Saw this a few days ago.
Read a bit of it.
Thought it was c rap and clicked away. :flush:

Was looking for entertainment so I went back and read it all.

And did the test. :sheep:

Despite passing I still think its c rap.

But, hey, good for a laugh.

*Traders Psychological Profile
20-question Market Stress Test*
http://www.marketwatch.com/Story/story/print?guid=42E6055C-B56E-11E1-B734-002128049AD6

Print a copy, mark your scores by circling either "Y" or "N" for each question, then add up your total.

Y N You've tried more than one new investment strategy this year

Y N Feel you're buying and selling funds at the wrong time

Y N Rarely open up to anybody for feedback about your losses

Y N Subscribe to two or more newsletters, feel overwhelmed

Y N Can count on one hand all the good laughs this week

Y N Have a lingering resentment about someone or something

Y N You love cable news, but need more time to trade

Y N Rarely break a sweat when exercising the past few weeks

Y N Wonder whether you bet too much on recent investments

Y N Need more than three caffeine and alcohol drinks a day

Y N Feel "something" keeps you from making more money

Y N Frequently don't trust your instincts or your strategy

Y N You've had a major family or personal loss recently

Y N Believe losses are caused by the market manipulators

Y N You're overweight and snack often on comfort food

Y N Fear your future trades may fail due to a losing streak

Y N Diet and sleep are disturbed by worries about money

Y N Your retirement portfolio's not growing fast enough

Y N No vacation in a year, and lack an active social life

Y N Nothing (or everything) interferes with making money

Now grade your Traders Psychological Profile.

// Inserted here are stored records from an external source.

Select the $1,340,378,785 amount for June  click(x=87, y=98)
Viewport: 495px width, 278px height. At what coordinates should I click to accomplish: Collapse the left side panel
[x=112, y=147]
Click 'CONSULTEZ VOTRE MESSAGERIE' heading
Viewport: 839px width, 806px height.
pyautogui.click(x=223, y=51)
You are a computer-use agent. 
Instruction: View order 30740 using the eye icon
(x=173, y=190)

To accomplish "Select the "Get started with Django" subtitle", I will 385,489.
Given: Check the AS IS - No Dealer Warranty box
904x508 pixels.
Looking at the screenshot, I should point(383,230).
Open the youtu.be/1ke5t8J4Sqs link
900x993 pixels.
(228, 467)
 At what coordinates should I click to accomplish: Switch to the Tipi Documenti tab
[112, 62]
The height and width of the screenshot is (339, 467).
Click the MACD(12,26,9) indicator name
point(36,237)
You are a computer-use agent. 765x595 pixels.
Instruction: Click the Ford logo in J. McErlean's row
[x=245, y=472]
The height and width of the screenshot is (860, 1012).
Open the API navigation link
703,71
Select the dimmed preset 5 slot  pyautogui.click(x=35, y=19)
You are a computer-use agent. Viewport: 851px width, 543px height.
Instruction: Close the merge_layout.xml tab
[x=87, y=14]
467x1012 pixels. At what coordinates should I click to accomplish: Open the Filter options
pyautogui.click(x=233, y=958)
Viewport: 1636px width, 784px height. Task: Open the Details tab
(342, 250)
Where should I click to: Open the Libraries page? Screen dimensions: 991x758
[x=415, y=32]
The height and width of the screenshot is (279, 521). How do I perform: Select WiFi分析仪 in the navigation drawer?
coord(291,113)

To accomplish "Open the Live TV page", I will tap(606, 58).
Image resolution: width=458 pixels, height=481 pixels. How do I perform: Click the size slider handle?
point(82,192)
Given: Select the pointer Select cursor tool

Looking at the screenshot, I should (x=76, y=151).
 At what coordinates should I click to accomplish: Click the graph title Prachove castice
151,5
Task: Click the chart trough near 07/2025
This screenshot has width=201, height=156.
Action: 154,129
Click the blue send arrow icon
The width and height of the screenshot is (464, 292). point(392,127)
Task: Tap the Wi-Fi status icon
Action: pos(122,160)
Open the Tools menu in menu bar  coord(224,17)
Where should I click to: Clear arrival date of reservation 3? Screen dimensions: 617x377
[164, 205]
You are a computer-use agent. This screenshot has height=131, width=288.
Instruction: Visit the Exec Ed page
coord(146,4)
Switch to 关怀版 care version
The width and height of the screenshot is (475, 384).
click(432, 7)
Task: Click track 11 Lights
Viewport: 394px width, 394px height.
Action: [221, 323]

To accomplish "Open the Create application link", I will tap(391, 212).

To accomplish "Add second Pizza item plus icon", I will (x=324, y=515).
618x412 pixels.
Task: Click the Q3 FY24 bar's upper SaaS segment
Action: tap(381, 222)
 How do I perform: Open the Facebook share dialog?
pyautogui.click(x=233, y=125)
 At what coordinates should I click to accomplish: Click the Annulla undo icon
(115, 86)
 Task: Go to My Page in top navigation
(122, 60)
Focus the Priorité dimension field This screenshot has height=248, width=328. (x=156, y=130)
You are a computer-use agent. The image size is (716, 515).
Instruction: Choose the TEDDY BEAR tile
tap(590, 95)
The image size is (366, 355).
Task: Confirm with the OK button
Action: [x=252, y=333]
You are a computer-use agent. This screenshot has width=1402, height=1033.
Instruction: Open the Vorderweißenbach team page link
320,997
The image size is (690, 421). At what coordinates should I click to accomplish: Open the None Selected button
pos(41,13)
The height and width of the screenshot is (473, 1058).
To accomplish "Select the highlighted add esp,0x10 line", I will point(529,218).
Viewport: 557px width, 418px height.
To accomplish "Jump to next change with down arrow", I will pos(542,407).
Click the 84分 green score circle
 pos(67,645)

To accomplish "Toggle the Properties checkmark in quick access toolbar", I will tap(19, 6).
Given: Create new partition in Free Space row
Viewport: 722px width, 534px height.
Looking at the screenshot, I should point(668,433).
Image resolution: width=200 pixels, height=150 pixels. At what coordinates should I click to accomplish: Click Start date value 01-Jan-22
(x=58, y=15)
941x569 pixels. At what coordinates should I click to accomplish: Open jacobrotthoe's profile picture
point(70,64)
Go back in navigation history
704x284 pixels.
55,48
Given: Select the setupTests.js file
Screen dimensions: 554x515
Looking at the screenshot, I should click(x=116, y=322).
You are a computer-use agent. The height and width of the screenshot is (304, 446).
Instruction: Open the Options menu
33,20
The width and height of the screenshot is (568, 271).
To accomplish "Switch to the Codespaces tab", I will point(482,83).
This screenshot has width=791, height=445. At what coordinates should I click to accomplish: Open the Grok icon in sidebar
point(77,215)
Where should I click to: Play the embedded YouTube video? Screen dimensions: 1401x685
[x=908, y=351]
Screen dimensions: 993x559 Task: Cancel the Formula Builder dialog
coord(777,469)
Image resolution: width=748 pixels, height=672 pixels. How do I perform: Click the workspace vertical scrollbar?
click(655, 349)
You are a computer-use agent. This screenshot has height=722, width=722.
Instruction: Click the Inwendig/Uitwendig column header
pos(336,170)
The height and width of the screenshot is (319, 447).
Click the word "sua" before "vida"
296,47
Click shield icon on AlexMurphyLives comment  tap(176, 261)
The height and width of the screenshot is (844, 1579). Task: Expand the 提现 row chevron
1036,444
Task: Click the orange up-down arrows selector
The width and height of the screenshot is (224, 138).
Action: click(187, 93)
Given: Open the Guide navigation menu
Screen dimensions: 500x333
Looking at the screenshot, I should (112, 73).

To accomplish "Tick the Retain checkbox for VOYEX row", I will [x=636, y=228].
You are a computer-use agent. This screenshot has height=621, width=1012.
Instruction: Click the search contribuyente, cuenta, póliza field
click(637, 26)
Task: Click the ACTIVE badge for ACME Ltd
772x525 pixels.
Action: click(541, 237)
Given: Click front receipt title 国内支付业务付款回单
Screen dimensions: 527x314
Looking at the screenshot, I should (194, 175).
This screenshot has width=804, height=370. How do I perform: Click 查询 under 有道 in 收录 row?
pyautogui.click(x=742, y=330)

Add up the number of yes answers. If the total of your stressors ("yes" answers) is six or more, then at least right now day trading and market timing are probably too stressful and risky for you, making you prone to errors.


----------



## Timmy (18 June 2012)

Need a better test. Suggestions welcome. Here's some:

Print a copy, mark your scores by circling either "Y" or "N" for each question, then add up your total.

Y N You've tried more than one new car this year.

Y N Feel you're buying and selling on ebay at the wrong time.

Y N Rarely open up a book unless your on the toilet.

Y N Subscribe to two or more pr0n websites, feel overwhelmed.

Y N Can count on one hand. Only. 

Y N Have a lingering fart odour around the desk.

Y N You love new car smell, but need more time to trade.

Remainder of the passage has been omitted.